*Document extract*
View from sidewalk
I photographed St Basil's from the sidewalk. It was a late afternoon. I was tired, annoyed by crowds, and anxious to return to my mother's flat in a quiet Moscow suburb. Baudelaire was right: 'It is not given to everyone to take a bath in the multitude; to enjoy the crowd is an art' (Baudelaire 1988: 27). I was not looking forward to crossing Red Square, nor was I interested in taking pictures. I photographed it in passing, simply because it was there, directly on my way.
Photographed up-close, St Basil's is not as impressive as when it is seen from a distance. It was constructed in the age of Ivan the Terrible to commemorate Russia's victory over the Tatars, and was meant to project pride and glory. One victorious chapel for each victory, nine chapels in all. In close-up, it does not appear quite so glorious. Proximity fragments it, bringing attention to its blemishes, its old age. My shot also foregrounds the thick fence around the cathedral that obstructs the view. This is St Basil's as seen by an ordinary passer-by. It has little in common with the official portraits reproduced on postcards and in travel guides.

*Source data*
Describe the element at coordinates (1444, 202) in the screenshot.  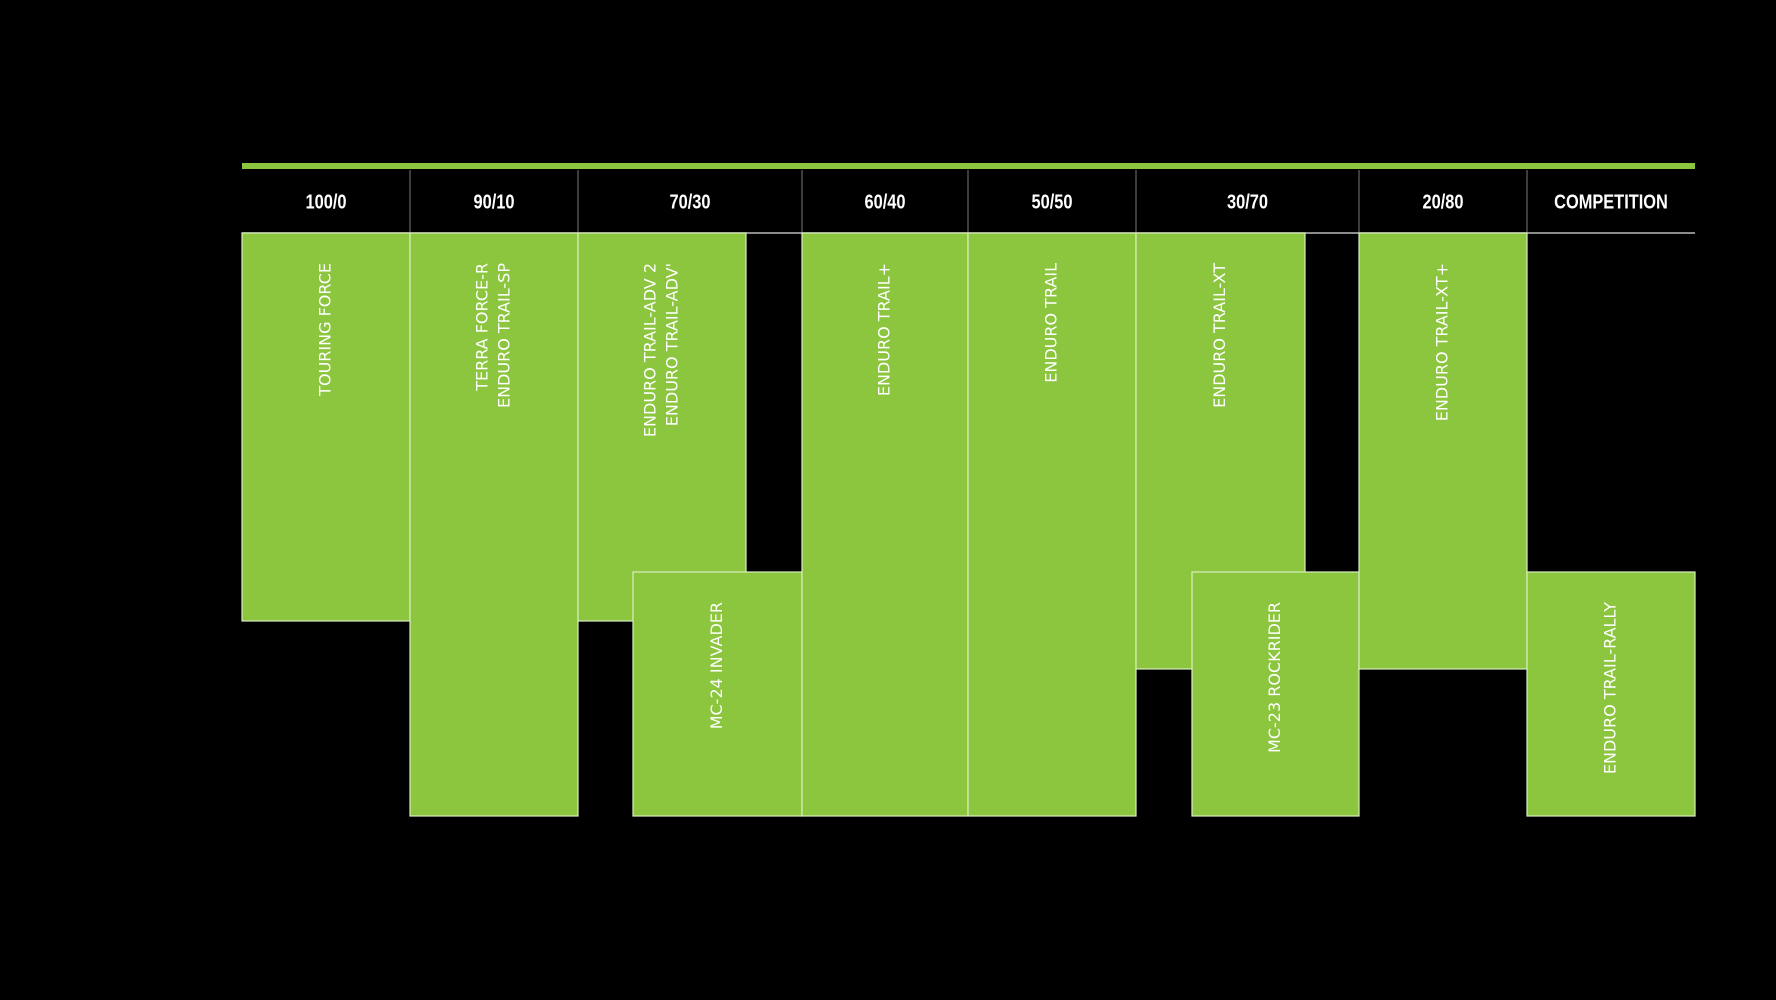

*Task list*
1. Condense the paragraph of the St Basil's passage that begins "Photographed up-close" into a shorter version that keeps its main facts.
2. Decide whether each statement agrees with the St Basil's passage. Answer yes or no, and quote the deciding words.
(a) The cathedral has nine chapels.
(b) The photograph was taken in the morning.
(c) The writer was heading back to a flat in central Moscow.
3. Carry on the St Basil's passage from its last sentence.

*Outputs by task*
1. Up close, St Basil's looks less impressive than from a distance. It was built under Ivan the Terrible to commemorate Russia's victory over the Tatars and was meant to project pride and glory, with one chapel for each victory, nine in all. Proximity fragments the building and draws attention to its blemishes and age. The shot also shows the thick fence that blocks the view. The result is an ordinary passer-by's view, quite unlike the official images on postcards and in travel guides.

2.
(a) Yes: "nine chapels in all."
(b) No: "It was a late afternoon."
(c) No: "my mother's flat in a quiet Moscow suburb."

3.
Voyeurs and walkers
In The Practice of Everyday Life (1988), Michel De Certeau introduces an important distinction between the voyeur and the walker. He writes that walkers live 'down below', beneath 'the thresholds at which visibility begins' (De Certeau 1988: 93). They navigate 'the thicks and thins of an "urban text" they write without being able to read it'. In contrast, the voyeur 'disentangle[s] himself from the murky intertwining daily behaviours and make[s] himself alien to them' (De Certeau 1988: 93). The voyeur inhabits the panorama-city, observing the world from an elevated position, the top of the Eiffel Tower for example, where he perceives the space below as a concept.
I do not have a choice in the matter. The moment I land at the Sheremetevo Airport, I recall at once Moscow's 'thicks and thins', its shortcuts, back alleys, and back doors. And it makes no difference whether I have been away for one year or five. I walk outside; hire a taxi, instructing the driver to take the MKAD Highway, rather than the centre. Scenic routes are for tourists. As we approach my mother's neighbourhood, I help the driver navigate the convoluted back alley leading to the high-rise itself. I do not need a map or street signs. I am a walker. Walkers do not read cities, they write them.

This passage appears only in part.